Although I knew in the back of my mind that he had a rough path in life and doesn't let anyone in easily, and that I should give him time. His words still hurt deeply. They cut my already wounded heart again. I felt mentally drained. I didn't have any idea how to prove myself to him again.

Dear brain, sorry for the overload. Dear tummy, sorry for the butterflies. Dear pillow, sorry for the tears. Dear heart, sorry for the damage.

Loving him is like holding the sun and hoping I don't get burned. It hurts when I know I tried doing my best and still wasn't good enough.

Admit it. We all have that one person we would take back without a thought no matter how much they hurt us.

For me, its him.

The green-haired, bleached skin full of tattoos, crazily cunning mind, psychopathic serial killer.

Yeah, that man.

He has become so damaged on the inside that when I give him what he deserves, he doesn't know how to freaking respond.

Knock. Knock.

I stiffened, but I didn't get out of bed to go and check out who it is. I didn't have the energy to shout back any answer, so I continued staring the white ceiling. His men kept knocking on my door for the past, I don't know, two hours? And, I have been successfully ignoring them.
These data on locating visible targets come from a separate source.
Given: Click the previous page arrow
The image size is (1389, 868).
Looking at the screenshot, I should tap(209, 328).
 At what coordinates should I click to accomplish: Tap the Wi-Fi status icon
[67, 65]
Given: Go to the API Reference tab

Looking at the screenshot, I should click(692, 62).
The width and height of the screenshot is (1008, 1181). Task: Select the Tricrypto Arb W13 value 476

"Ma'am?" A man said from out the door.

Knock. Knock.

I rolled my eyes and ignored it. Silence filled the air for a few seconds.

"Dr. Quinzel?"

Ugh. Why can't they just leave me alone? What do they want? What does he want?

He definitely doesn't want me.

I ignored everything my mind was saying and the poor guy outside the door and turned sideways on the bed, staring at the wall. I let out a huge sigh and closed my eyes, desperately trying to forgot all my problems. Sleep seemed like a good excuse.

Bang.

Crack.

Explosion.

I bolted right up, my heart racing and the loud explosive noise pounding in my ears. Wide awake, I turned my head towards the bedroom door.

There he stood, in all his green glory, in a tux, giving me a huge grin. His hair was messy and his shirt was stained with ...blood. He was wearing white gloves.

Where was the other man who was calling me?

"What are you doing?" Mr. J said, his expression showing that he is clearly annoyed. Slowly, he walked towards me and stood at the edge of the bed. I remained silent, sitting cross-legged in the middle of the bed and stared at him, blinking.